Para nossa per­ma­nente in­qui­e­tação, a te­le­visão vem in­for­mando que o co­ro­na­vírus con­tinua a per­correr os quatro cantos do país, ainda que com di­fe­renças de in­ten­si­dade de re­gião para re­gião, e a causar danos no nosso quo­ti­diano. En­tre­tanto, a TV acres­centa, como aliás é seu dever, que os cha­mados lares de idosos são os lo­cais onde o vírus as­sas­sino mais fa­cil­mente colhe as suas ví­timas: estão lá os que têm as de­fesas na­tu­rais mais en­fra­que­cidas e talvez por vezes também os mais ex­postos às con­sequên­cias de um even­tual cor­rupio de vi­sitas nem sempre ro­de­adas de efi­cazes cau­telas. E esta quase he­ca­tombe que vem per­cor­rendo esses lu­gares con­fere uma nova ac­tu­a­li­dade à sua exis­tência, acres­centa-lhe um travo de dra­ma­ti­ci­dade e abre ca­minho para even­tuais in­ter­ro­ga­ções.
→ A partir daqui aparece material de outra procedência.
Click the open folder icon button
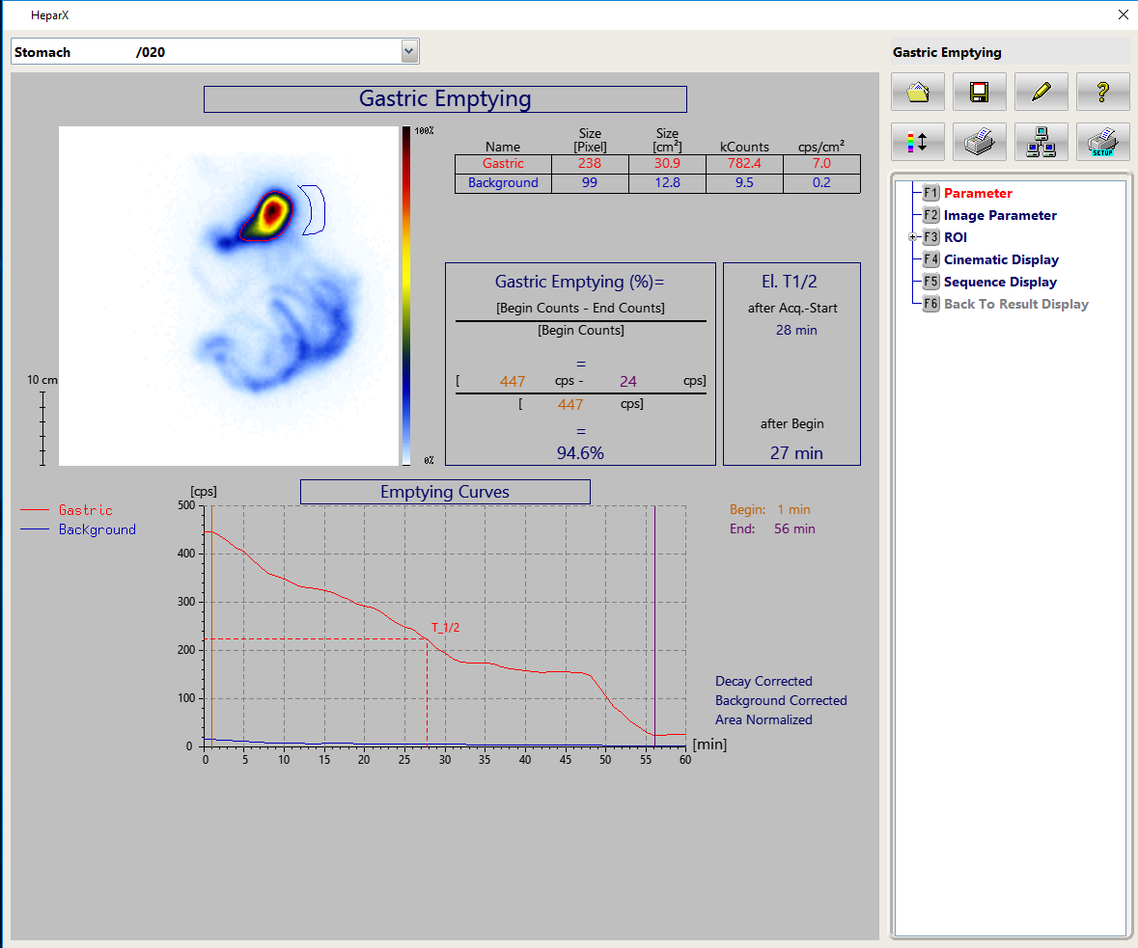The width and height of the screenshot is (1138, 948). (918, 92)
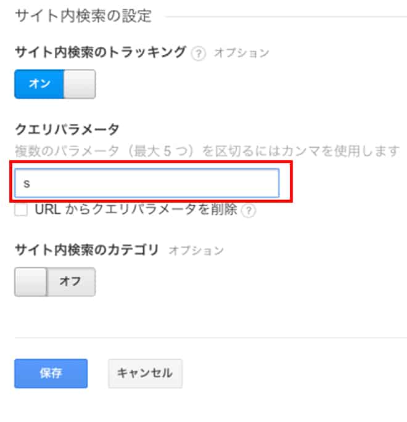Click the blue 保存 button

pos(51,373)
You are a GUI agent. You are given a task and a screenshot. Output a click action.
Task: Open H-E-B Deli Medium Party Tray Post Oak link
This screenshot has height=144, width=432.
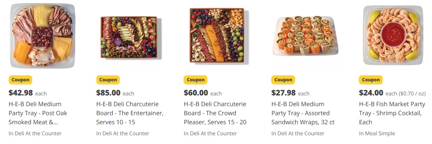[38, 113]
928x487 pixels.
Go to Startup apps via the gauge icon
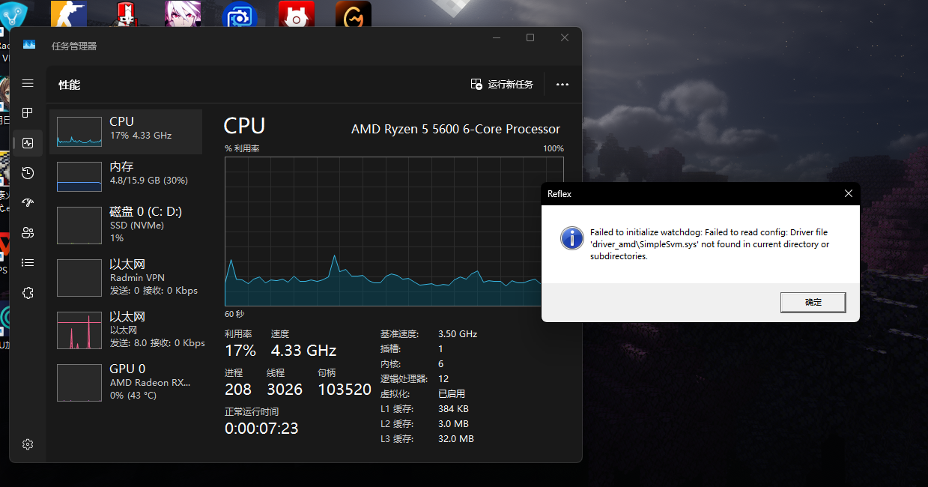28,202
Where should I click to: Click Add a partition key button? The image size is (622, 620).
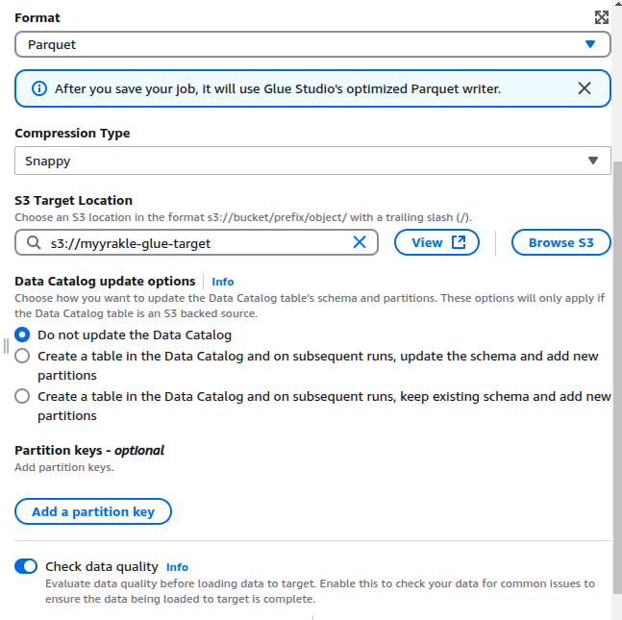93,511
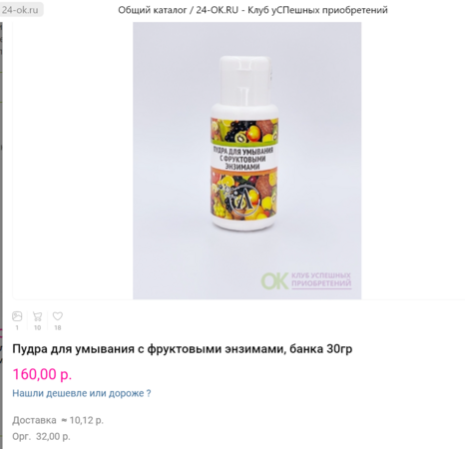The height and width of the screenshot is (449, 465).
Task: Click the white bottle cap in photo
Action: tap(244, 80)
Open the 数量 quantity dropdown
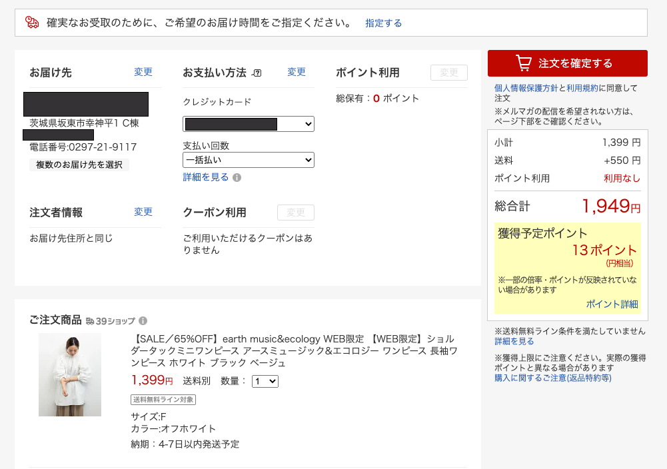This screenshot has width=667, height=469. coord(265,382)
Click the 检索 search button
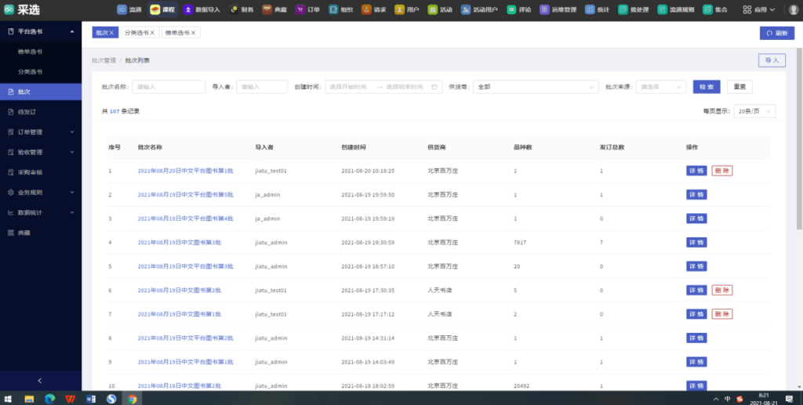 point(706,87)
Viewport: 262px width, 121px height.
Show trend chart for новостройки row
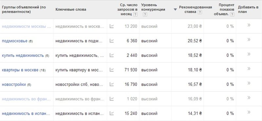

Tanto quanto é pos­sível saber ainda que sem dados ri­go­rosos, pa­rece certo que há cada vez mais desses lares, ou me­lhor, «lares» entre aspas, e jus­ti­ficar-se-á talvez que nos per­gun­temos se esse acrés­cimo re­sulta do facto de haver cada vez mais ve­lhos ou de existir uma cres­cente ten­dência para que as fa­mí­lias se de­sem­ba­racem deles «ex­por­tando-os» para essa pe­cu­liar es­pécie de ar­ma­zéns.

Como

O nú­mero cres­cente de ci­da­dãos que as boas ma­neiras re­co­mendam re­ferir como idosos é uma boa no­tícia: os por­tu­gueses estão a viver mais anos, o que também sig­ni­fica que estão a re­sistir mais tempo ao apa­re­ci­mento de do­enças graves. Se a esse cres­ci­mento da lon­ge­vi­dade po­dermos acres­centar que os anos con­quis­tados são vi­vidos em me­lhores con­di­ções de saúde e bem-estar, a no­tícia é óp­tima. O au­mento da es­pe­rança de vida sus­cita, de qual­quer modo, uma in­ter­ro­gação que po­derá for­mular-se numa pa­lavra: «como». É óbvio que viver é bom, ape­te­cível, mas também que exige con­di­ções mí­nimas. Ima­gi­nemos, se pu­dermos, como é (sobre)viver en­cer­rado numa casa ata­fu­lhada de ve­lhos, dos seus di­versos acha­ques e la­mentos, e com a per­cepção de ter sido des­pe­jado ali para que a fase úl­tima da sua exis­tência não possa in­co­modar aqueles por quem, ao longo dos anos, terão en­fren­tado tra­ba­lhos e terão feito sa­cri­fí­cios. Que sai­bamos, que ve­jamos e ou­çamos, a TV não sabe desse frag­mento da so­ci­e­dade por­tu­guesa nem dá si­nais de querer saber dele: é como se, tendo um certo nú­mero de ci­da­dãos ul­tra­pas­sado uma ima­gi­nária linha etária, ti­vesse dei­xado de in­te­ressar à te­le­visão por­tu­guesa. E, con­tudo, são mais que um pu­nhado de gente: são cerca de dois mi­lhões de por­tu­gueses. Que uma sig­ni­fi­ca­tiva parte deles seja ar­re­cada em casas onde so­bre­vi­verão mais uns tempos en­quanto, cá fora, irão sendo es­que­cidos, é um fe­nó­meno so­cial pre­o­cu­pante. E por isso é im­po­si­tivo que seja lem­brado. Muitas vezes.